WHAT TO DO
Starting with the line that contains "[Читайте новини Суспільного у Facebook]" and ending with the final line of the data below, print those lines exactly and nothing else.

START THE DATA

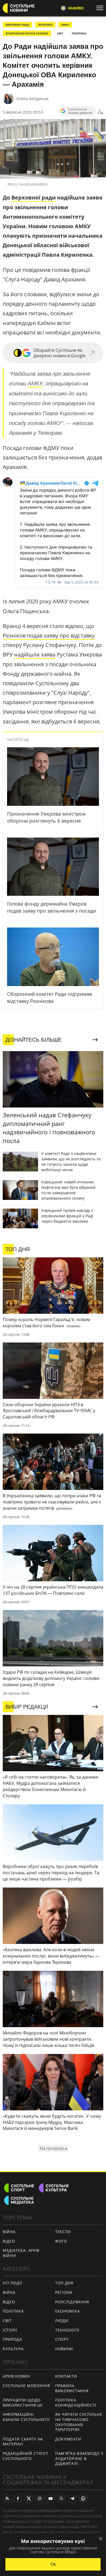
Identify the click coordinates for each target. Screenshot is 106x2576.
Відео (9, 2241)
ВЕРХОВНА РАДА (17, 25)
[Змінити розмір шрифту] (100, 112)
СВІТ (60, 33)
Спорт (62, 2339)
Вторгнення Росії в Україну (27, 33)
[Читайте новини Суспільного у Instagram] (39, 2498)
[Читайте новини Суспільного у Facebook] (18, 2498)
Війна (9, 2231)
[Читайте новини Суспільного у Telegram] (72, 2498)
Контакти (66, 2376)
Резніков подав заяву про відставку (49, 635)
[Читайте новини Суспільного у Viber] (61, 2498)
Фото (61, 2241)
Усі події (12, 2282)
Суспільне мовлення (26, 2385)
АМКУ (65, 25)
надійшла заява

END THE DATA

OUTPUT OF THE TASK
[Читайте новини Суспільного у Facebook] (18, 2498)
Війна (9, 2231)
[Читайте новини Суспільного у Telegram] (72, 2498)
Контакти (66, 2376)
Резніков подав заяву про відставку (49, 635)
[Читайте новини Суспільного у Viber] (61, 2498)
Фото (61, 2241)
Усі події (12, 2282)
Суспільне мовлення (26, 2385)
АМКУ (65, 25)
надійшла заява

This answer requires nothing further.